● What you need to do: In the entries below, copy only the lines from the one that contains "The image size is (1024, 500)." through the last line, exactly, and omit any pictures.

● Available data:
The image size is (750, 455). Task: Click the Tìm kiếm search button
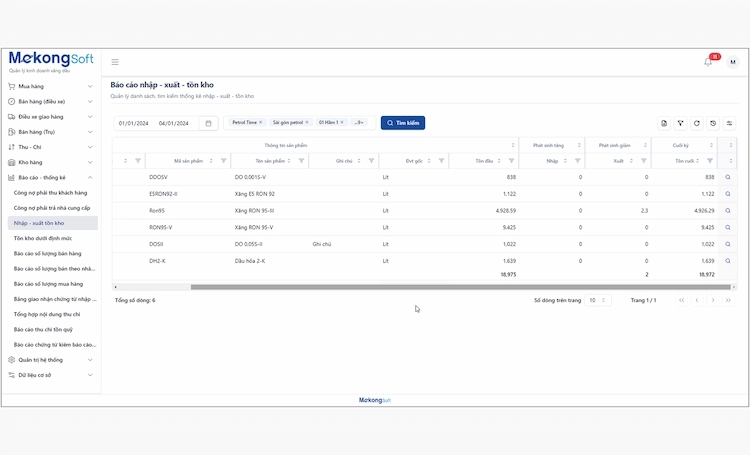403,123

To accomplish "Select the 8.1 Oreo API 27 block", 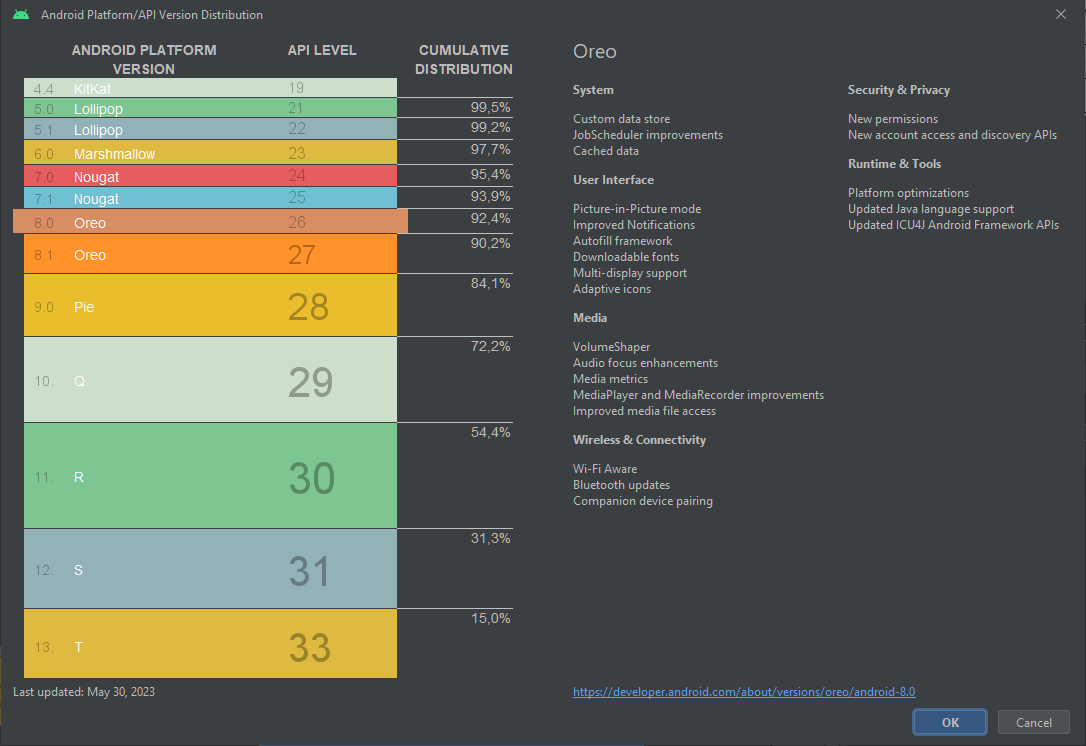I will pos(210,255).
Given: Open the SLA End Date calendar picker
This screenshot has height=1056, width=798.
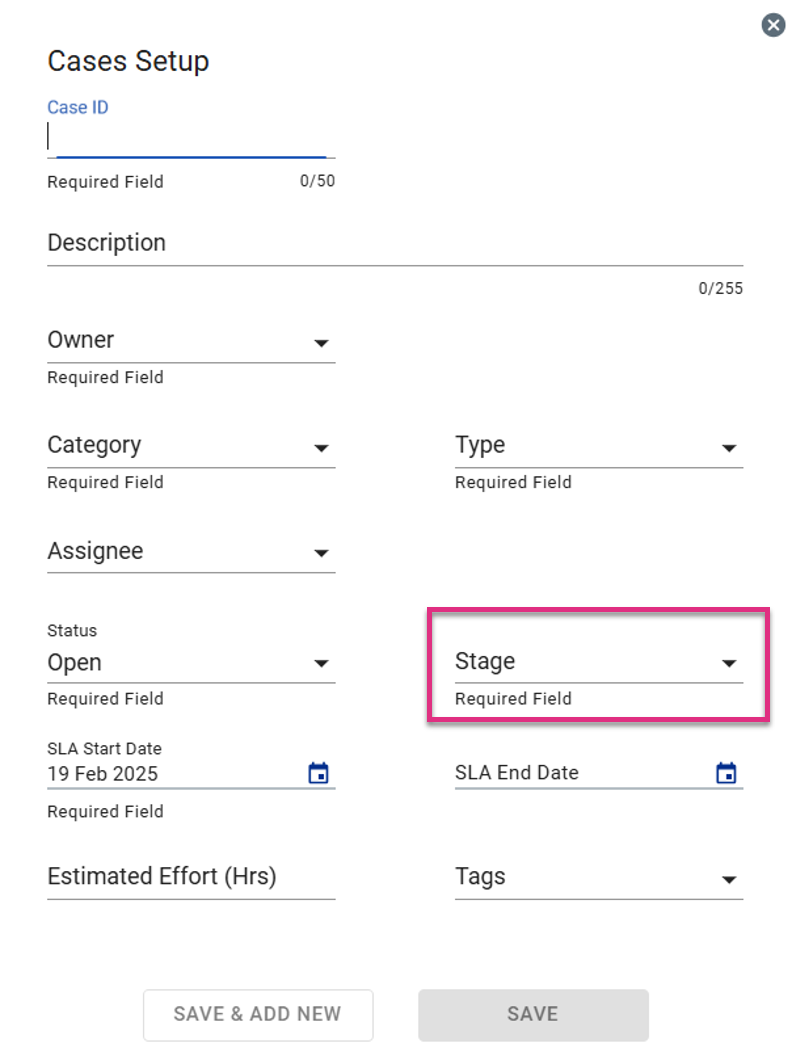Looking at the screenshot, I should (x=726, y=772).
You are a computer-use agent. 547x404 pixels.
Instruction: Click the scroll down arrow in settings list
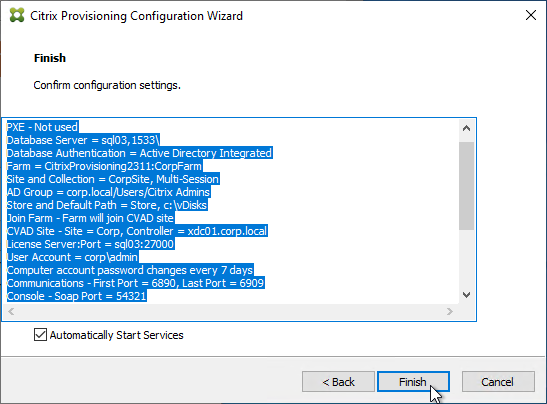point(466,295)
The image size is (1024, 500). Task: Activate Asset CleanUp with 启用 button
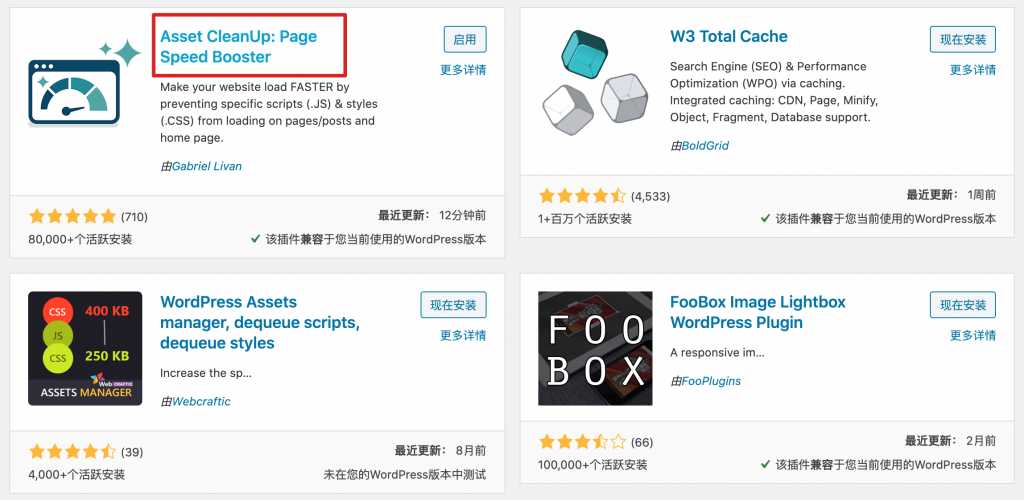(465, 40)
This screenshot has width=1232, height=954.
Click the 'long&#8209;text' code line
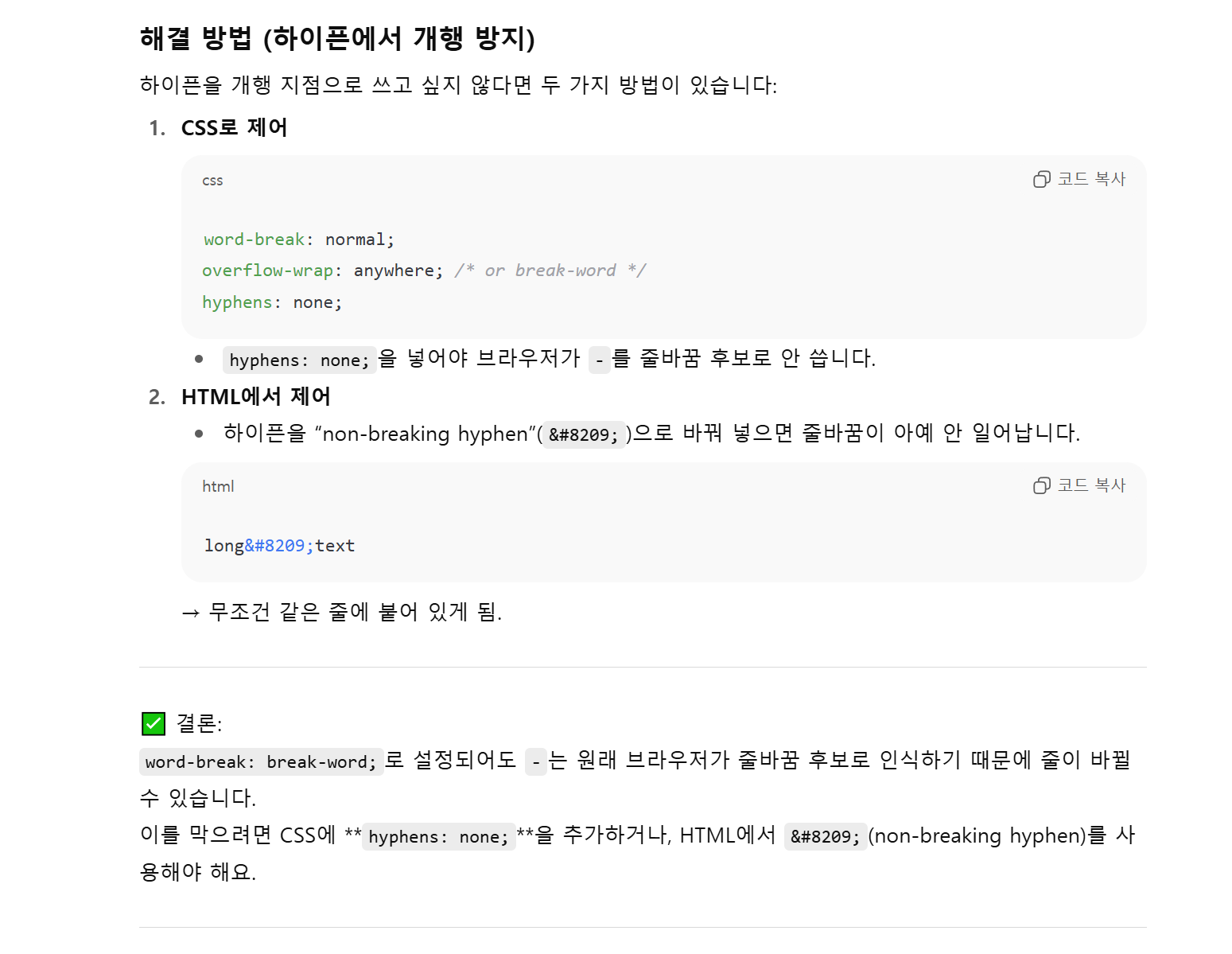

● Output of the exercise:
The image size is (1024, 500). Task: Activate Asset CleanUp with 启用 button
(465, 40)
This screenshot has width=1232, height=954.
Click the 'long&#8209;text' code line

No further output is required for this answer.